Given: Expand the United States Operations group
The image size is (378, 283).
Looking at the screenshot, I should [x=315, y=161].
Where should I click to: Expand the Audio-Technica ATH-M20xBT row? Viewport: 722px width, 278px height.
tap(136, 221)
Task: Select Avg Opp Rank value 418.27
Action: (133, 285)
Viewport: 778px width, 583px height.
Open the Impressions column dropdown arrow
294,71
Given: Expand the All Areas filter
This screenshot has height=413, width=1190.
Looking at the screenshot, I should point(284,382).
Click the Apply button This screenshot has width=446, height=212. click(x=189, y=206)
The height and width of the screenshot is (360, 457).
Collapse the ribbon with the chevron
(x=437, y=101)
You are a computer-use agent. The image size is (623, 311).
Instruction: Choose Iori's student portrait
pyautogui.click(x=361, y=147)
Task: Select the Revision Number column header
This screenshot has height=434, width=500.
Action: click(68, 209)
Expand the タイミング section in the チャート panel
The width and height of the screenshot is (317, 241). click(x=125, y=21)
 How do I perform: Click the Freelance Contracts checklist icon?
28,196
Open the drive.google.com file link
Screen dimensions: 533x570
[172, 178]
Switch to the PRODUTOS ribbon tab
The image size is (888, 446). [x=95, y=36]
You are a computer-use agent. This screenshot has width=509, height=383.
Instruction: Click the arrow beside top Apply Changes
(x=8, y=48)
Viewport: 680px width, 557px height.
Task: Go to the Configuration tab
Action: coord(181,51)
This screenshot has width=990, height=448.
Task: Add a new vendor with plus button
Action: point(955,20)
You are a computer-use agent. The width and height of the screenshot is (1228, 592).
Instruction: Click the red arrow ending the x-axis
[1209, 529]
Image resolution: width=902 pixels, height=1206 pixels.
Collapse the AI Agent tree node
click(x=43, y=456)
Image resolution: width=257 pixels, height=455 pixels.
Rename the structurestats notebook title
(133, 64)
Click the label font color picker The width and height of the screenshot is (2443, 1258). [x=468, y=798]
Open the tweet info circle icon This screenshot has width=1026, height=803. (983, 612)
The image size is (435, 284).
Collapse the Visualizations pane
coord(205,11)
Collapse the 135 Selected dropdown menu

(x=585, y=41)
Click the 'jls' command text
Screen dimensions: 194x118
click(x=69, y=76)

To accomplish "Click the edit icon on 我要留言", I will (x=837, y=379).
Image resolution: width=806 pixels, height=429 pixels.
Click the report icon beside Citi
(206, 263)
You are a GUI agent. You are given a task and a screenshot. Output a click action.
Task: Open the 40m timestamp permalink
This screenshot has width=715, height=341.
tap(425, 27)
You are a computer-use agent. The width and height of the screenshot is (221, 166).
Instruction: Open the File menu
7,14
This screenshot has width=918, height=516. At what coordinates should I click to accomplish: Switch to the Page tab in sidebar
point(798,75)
—————
For each line in the data above that contains the string "computer", extract the line.

You are a computer-use agent. The image size is (623, 311).
You are a computer-use agent. This screenshot has width=509, height=383.
You are a computer-use agent. The width and height of the screenshot is (1228, 592).
You are a computer-use agent. The width and height of the screenshot is (221, 166).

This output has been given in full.